• TO-DO LIST:
**a)** How would you put this sentence from the Bleach season 1 article into Spanish: "The first season aired from October 2004 to February 2005 on TV Tokyo."?
**b)** Could you carry on the Bleach season 1 article, picking up after its last sentence?

• EXTRACT TO READ:
────────

- The cover of the first DVD compilation released by Viz Media, which was nominated for best package design at the American Anime Awards, featuring Ichigo Kurosaki.
- No. of episodes: 20

Release
- Original network: TV Tokyo
- Original release: October 5, 2004 – February 22, 2005

Season chronology
- Next → Season 2

= Bleach season 1 =

Season of television series

The Substitute Shinigami arc (死神代行篇, Shinigami Daikō-hen) is the first season of the Bleach anime television series. The episodes are directed by Noriyuki Abe, and produced by TV Tokyo, Dentsu, and Studio Pierrot. In the English release by Viz Media, the title is changed to simply The Substitute. The season adapts the first eight volumes (chapters 1–70) of Tite Kubo's Bleach manga series, spanning twenty episodes. The episodes' plot covers the adventures of a high school student Ichigo Kurosaki after becoming a Soul Reaper and assuming the duties of Soul Reaper Rukia Kuchiki.

The first season aired from October 2004 to February 2005 on TV Tokyo. The first English airing of the series was from September 2006 to January 2007. It was shown on YTV's Bionix programming block in Canada and Cartoon Network's Adult Swim in the United States, with Bionix airing the show one day sooner. The arc started airing in the United Kingdom starting in September 2007 on AnimeCentral.

────────

Saved data entries
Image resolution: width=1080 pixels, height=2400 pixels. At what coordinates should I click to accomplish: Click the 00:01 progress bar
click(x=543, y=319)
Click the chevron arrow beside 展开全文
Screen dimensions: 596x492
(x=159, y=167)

────────

• EXERCISE ANSWERS:
**a)** La primera temporada se emitió de octubre de 2004 a febrero de 2005 en TV Tokyo.

**b)**
The episodes use three pieces of theme music: one opening theme and two ending themes. The opening theme is Orange Range's single "Asterisk". The ending theme for the first thirteen episodes is "Life is Like a Boat" by Rie Fu, while the remaining seven used "Thank You!!" by Home Made Kazoku.

The arc was released on five DVD compilations, each containing four episodes of the show. They were released in Japan from February 2 to June 1, 2005. Viz Media's release of the DVDs was made from November 5 to July 31, 2007. The first of these compilations, with art featuring the series main character Ichigo Kurosaki, was nominated at the American Anime Awards in 2007 for best DVD package design. A DVD collection box, containing all twenty episodes of the arc, was released by Viz Media on October 30, 2007. Manga Entertainment released two DVDs containing the first season in the United Kingdom on November 5, 2007, and March 3, 2008. A compilation of these two volumes was released on May 5, 2008.

== Episodes ==

| No. overall | No. in season | Title | Directed by | Written by | Storyboarded by | Original release date | English air date |
| 1 | 1 | "The Day I Became a Shinigami" Transliteration: "Shinigami ni Natchatta Hi" (Japanese: 死神になっちゃった日) | Noriyuki Abe | Masashi Sogo | Noriyuki Abe | October 5, 2004 | September 10, 2006 |
Ichigo Kurosaki is a fifteen-year-old high school student with orange hair, brown eyes, and the ability to see spirits. As he tries to protect the spirit of a little girl from a hollow, he witnesses a clash between the malevolent spirit and a female Soul Reaper. Later, Ichigo is met by the same woman again in his room. She introduces herself as Rukia Kuchiki, and explains to Ichigo the basic duty of the Soul Reapers is the act of soul cleansing. The hollow, named Fishbone D, returns to absorb Ichigo's high spiritual energy, attacking Ichigo's home, and Rukia is wounded. In order to save his family, Ichigo desperately takes Rukia's power into himself and becomes a Soul Reaper to successfully defeat the hollow.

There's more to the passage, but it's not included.